I first read about Parts in Tranceformations. It made so much sense to me that I went and bought Reframing and played around with that for a while.

Then various people would claim that Parts was an outdated model yet wouldn't explain why (merely that Richard Bandler no longer used it).

I couldn't find anything that Richard had written about it but I did find this article by Carmine Baffa.
Just because your mind can ACT as if you have a part, doesn't mean that's a good way to organise your whole brain.

I don't like giving my clients any more limitations than they already have. Therefore I generally don't communicate with them through a model which presupposes any particular limitation, such as their mind/body not being one coherent system.

See, if you have two parts with separate intentions, they're almost guaranteed to conflict. You want to struggle in life? Install lots of parts!

But, in much the same way as reimprinting, the Parts model can be very effective at dealing with the presented problem. It is very common for people to stick with what they know that works. And since an ineffectual intervention performed confidently will often work better than stumbling through a more appropriate intervention I can understand people's reluctance in abandoning their over-reliance on the model.

As such, using the Parts model may be the best choice you can make in the short term, but realise that in the long term you can offer better models to your clients.

The main excuses generated by the left hemisphere of these reluctants are:

1. Because the model is a metaphor, it will not change the way the client structures their mind.
Yet Richard Bandler and Milton Erickson have often installed new patterns directly into the unconscious mind using metaphor exclusively! This excuse also seems ignorant of the NLP presupposition "The meaning of your communication is the response that you get".

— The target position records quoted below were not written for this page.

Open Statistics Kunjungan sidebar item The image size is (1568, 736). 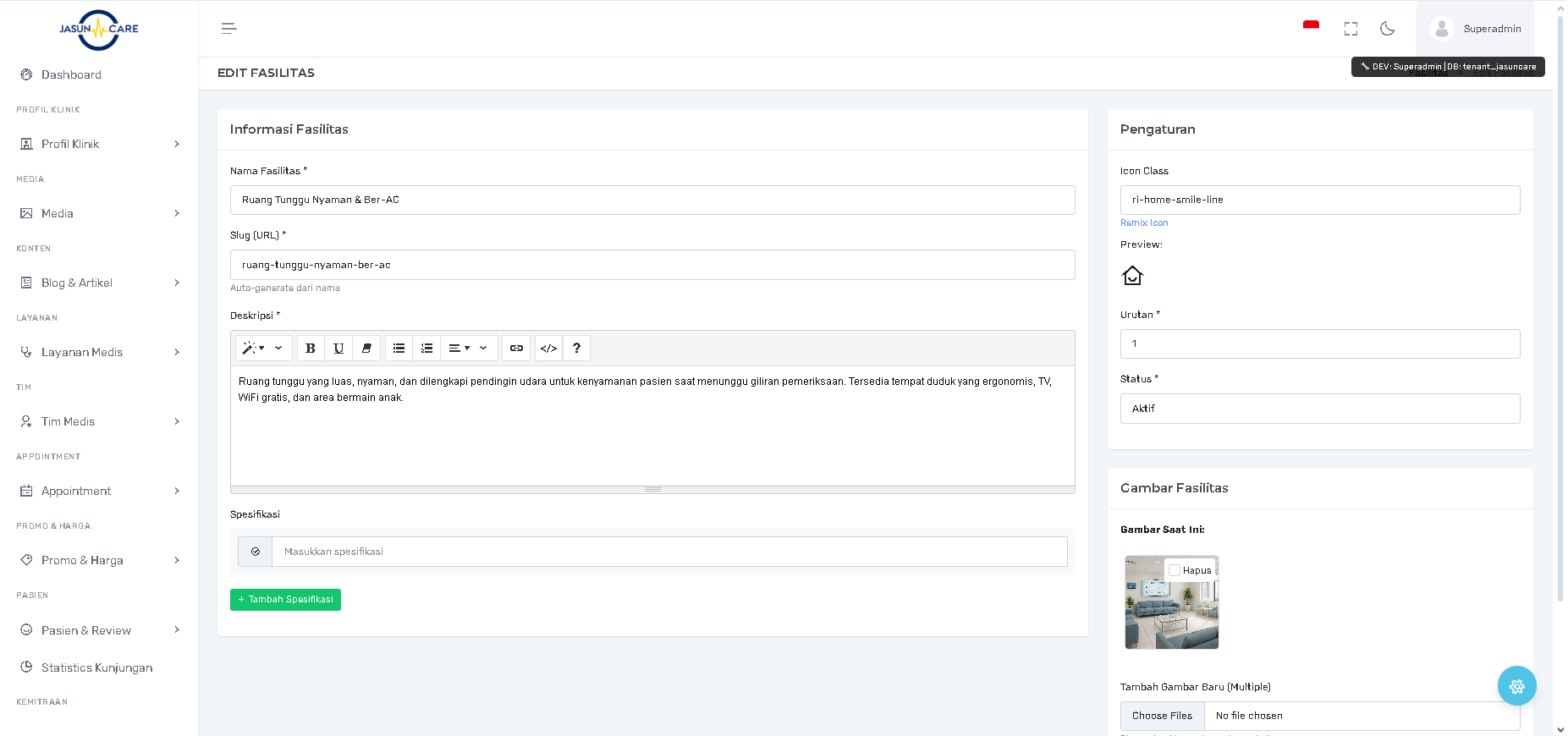click(x=96, y=667)
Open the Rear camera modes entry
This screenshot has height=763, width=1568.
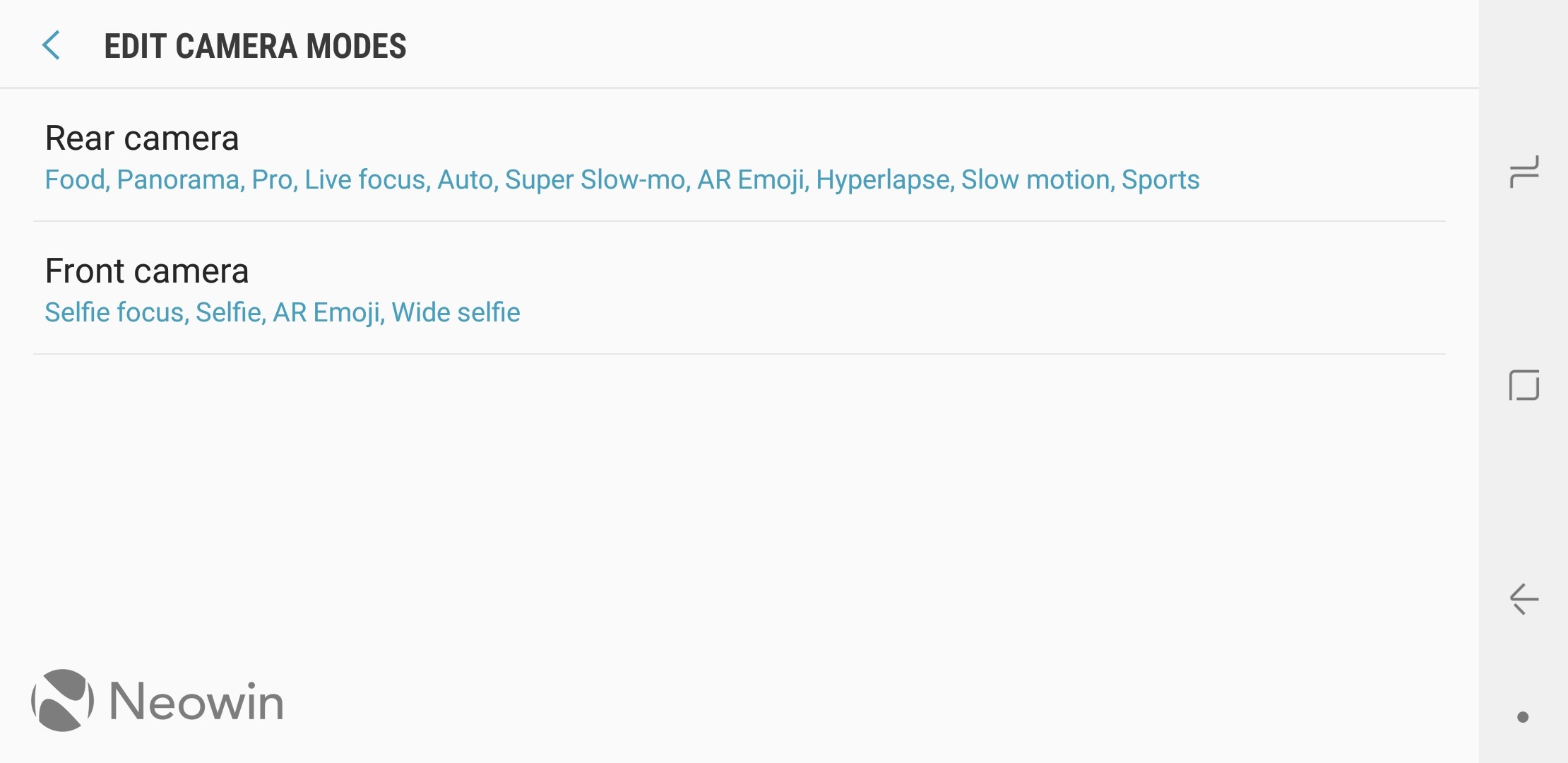coord(739,155)
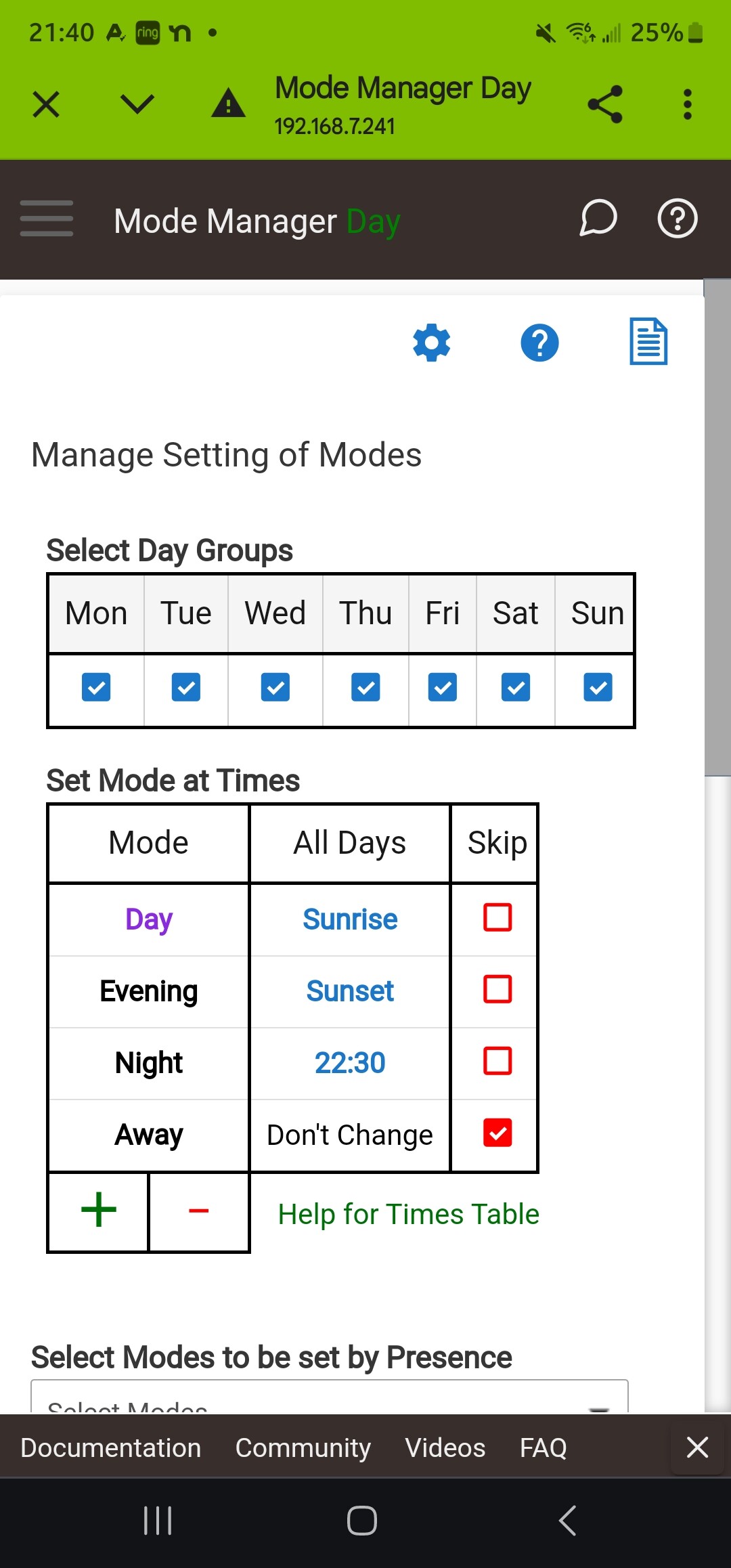
Task: Tap the browser share icon
Action: pyautogui.click(x=605, y=104)
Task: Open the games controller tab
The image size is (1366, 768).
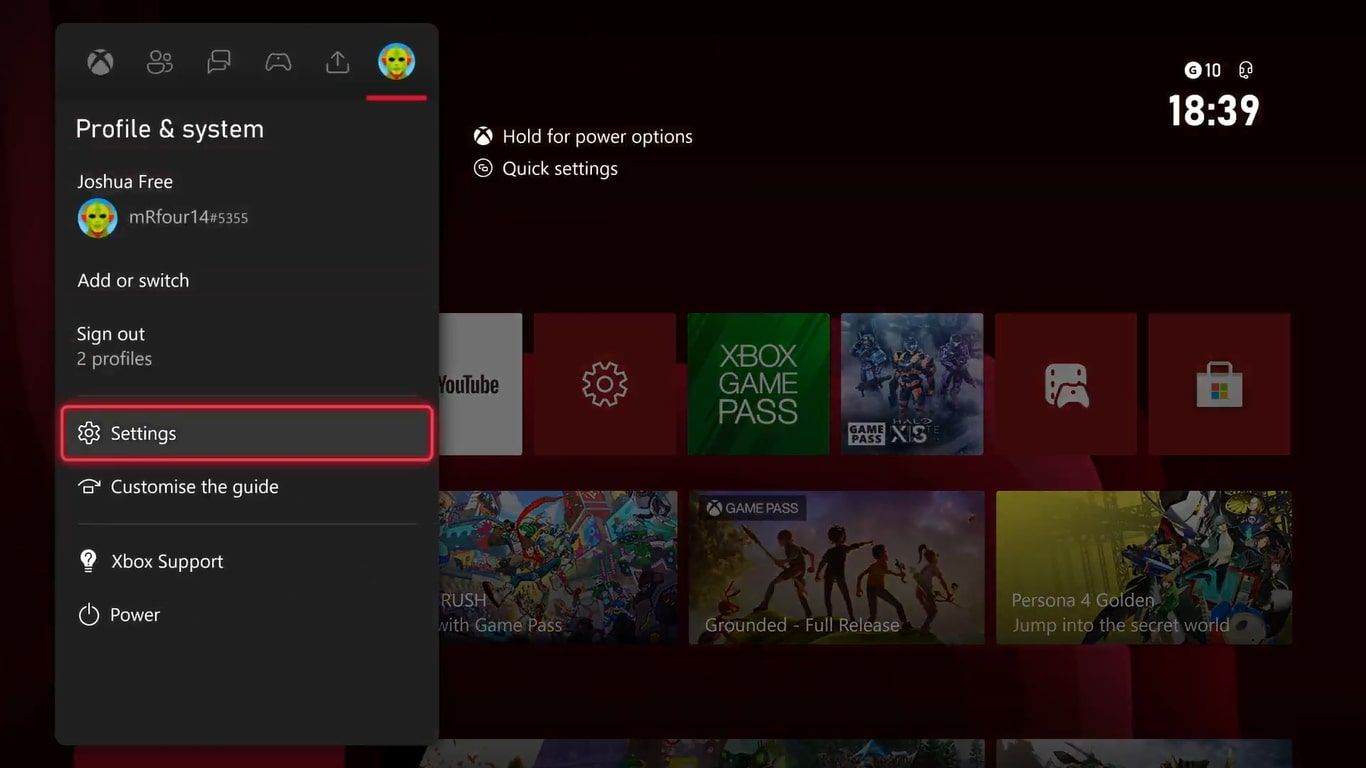Action: coord(277,61)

2. The model accurately represents the structural nature of the brain.

Simply isn't true. No longer do we talk about the limbic system, we talk about the limbic region as it has many projections into the cerebral cortex. The model does not encourage intracommunication necessary for optimal mental health. Plus you can simply talk about the functioning of those aspects of the brain. Pull out a neurology book with pretty pictures if that helps. There's less chance of the client generalising limitations than with the Parts model.

Perhaps it is John McWhirter who has made the strongest criticism of the Parts model, calling it a conceptual error of (neuro)logical levels:

"The identification of separate "parts" of a person is a confusion of value (like to, want to, need to) with identity (is, my, our, name, thing). This is a common error, which is identified in other areas of NLP but was never applied here."

However, the potential appeal of the model can get you rapport and give you leverage very quickly where that is necessary.